Jinekolojik kanserler dünyada kalp hastalıklarından sonra en çok ölüme yol açan hastalıklar arasında yer alıyor. Bunlardan biri olan rahim ağzı (serviks) kanseri ise kadınlarda en sık görülen kanserler içinde üçüncü sırada.
Cerrahpaşa Tıp Fakültesi Jinekolojik Onkoloji Bilimdalı Başkanı Prof. Dr. Demirkıran ocak ayının ‘Serviks kanseri farkındalık ayı’ olduğuna dikkat çekerek jinekolojik uyarılarda bulundu.
Salgınla birlikte dünyada olduğu gibi Türkiye’de de jinekolojik kanserlerin yönetiminde birtakım değişiklikler yapmak zorunda kaldıklarını anlatan Prof. Dr. Demirkıran sözlerini şöyle sürdürdü: Bazı kanser türlerinin gelişmesi daha yavaş olduğu için bunlarda tedaviyi kısmen geciktirdik. Başta yumurtalık kanseri olmak üzere, rahim ağzı kanseri gibi kanserlerin tedavisini ise aksatmadan devam ettirdik. Ama pandemi süresi uzayınca tedavi protokolleri de aksadı. Hastaların bir bölümü hastaneye gelmemeye başladı. Kontrole gelmeyen bir hasta grubu da oluştu. Dolayısıyla bu grupta tekrarlayan tümör tanıları gecikti. Hastalığa erken tanı koyma oranı da azaldı.”
Covid-19 korkusuyla insanların hastane ortamına girmemeleri ya da hastaneye gelse bile tedavilerini geciktirdiğini belirten Prof. Dr. Demirkıran, özellikle menopoz dönemindeki kadınlar için şu uyarıda bulundu: Biz, Türk Jinekolojik Onkoloji Derneği olarak özellikle menopoza giren kadınlarda çok anormal kanamalar olursa, ilişki sırasında kanama ya da karında, kasıklarda şişlik, ağrı veya ciddi beslenme bozuklukları gibi şikayetler olursa bir an önce hastaneye başvurmasını öneriyoruz. Tanıda gecikme olursa tedavideki başarı oranı da düşüyor. Dolayısıyla bu şikayetleri olan kadınların kadın kanserleri açısından söylüyorum, gecikmeden hastaneye ya da kendilerine en yakın sağlık merkezine başvurmaları çok önemli.”

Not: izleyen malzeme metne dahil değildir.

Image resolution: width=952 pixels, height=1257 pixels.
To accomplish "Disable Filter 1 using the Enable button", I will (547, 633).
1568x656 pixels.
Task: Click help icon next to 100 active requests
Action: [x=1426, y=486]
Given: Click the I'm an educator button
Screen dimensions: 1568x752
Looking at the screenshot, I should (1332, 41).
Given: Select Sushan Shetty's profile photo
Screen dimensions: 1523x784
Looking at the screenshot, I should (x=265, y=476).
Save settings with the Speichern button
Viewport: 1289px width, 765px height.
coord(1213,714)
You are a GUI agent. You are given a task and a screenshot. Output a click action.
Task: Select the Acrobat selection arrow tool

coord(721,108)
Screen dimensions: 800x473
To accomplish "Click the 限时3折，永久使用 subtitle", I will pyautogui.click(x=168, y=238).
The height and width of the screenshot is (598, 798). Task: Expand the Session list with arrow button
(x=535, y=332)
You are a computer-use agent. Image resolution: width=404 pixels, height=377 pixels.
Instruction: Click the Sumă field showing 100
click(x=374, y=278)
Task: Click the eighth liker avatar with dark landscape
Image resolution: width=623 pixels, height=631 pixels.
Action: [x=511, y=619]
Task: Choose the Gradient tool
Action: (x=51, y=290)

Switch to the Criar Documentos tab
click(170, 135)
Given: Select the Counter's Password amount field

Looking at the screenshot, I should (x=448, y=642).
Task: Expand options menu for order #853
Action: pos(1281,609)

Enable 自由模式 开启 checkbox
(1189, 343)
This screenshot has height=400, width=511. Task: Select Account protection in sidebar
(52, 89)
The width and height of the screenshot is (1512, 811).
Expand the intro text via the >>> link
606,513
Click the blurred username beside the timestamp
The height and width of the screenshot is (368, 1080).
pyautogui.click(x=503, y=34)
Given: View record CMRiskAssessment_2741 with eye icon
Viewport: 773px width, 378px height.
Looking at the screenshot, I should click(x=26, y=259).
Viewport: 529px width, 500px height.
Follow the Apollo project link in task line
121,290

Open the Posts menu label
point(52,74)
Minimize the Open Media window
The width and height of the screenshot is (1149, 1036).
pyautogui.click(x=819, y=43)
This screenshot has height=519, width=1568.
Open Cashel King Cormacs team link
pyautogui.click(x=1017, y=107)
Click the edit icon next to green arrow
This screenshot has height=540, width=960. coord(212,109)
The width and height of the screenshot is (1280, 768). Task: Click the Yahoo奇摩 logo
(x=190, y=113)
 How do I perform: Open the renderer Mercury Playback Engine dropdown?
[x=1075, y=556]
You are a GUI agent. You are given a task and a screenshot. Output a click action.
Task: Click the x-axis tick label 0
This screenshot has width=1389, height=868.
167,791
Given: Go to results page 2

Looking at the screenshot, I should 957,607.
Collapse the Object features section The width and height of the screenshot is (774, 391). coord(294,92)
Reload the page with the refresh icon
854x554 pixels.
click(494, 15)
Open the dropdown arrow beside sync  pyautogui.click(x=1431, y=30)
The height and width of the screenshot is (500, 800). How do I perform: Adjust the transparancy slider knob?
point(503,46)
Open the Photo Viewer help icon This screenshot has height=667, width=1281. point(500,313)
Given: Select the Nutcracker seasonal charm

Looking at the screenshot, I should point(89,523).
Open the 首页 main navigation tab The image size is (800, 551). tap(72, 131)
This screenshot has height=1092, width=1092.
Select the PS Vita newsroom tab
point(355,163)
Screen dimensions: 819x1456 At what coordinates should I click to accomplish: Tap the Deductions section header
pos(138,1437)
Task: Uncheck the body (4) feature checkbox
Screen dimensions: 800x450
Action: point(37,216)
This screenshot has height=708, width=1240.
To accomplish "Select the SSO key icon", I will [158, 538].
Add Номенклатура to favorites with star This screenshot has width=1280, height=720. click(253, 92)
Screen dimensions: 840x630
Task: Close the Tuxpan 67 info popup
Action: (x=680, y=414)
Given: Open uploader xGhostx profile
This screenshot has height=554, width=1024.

Pandemi boyunca dünyadaki önemli merkezlerden gelen çalışma sonuçlarına göre bir kısmı meme kanseri olmak üzere kadın kanserlerinin erken tanısında yüzde 50 oranında bir azalma olduğuna dikkat çeken Prof. Dr. Demirkıran şu bilgileri paylaştı: Ülkemizde jinekolojik kanserler açısından böyle bir çalışmamız henüz yok ancak gözlemsel değerlendirme olarak bahsedersek Türkiye’deki jinekolojik onkoloji merkezlerinin bu konudaki izlenimleri de buna benzer şekilde. Erken tanı oranlarında gecikmeler görüyoruz.”
Jinekolojik kanserlerde, rahim ağzı kanseri hariç, en büyük risk grubunun menopoz dönemindeki kadınlar olduğunu vurgulayan Prof. Dr. Demirkıran Daha çok, 40 yaş ve üstü dönemde görülüyor bu kanserler. Bizim hasta grubumuz genellikle postmenopozal dönem ya da menopoza yakın dönem kadınlar oluyor” dedi.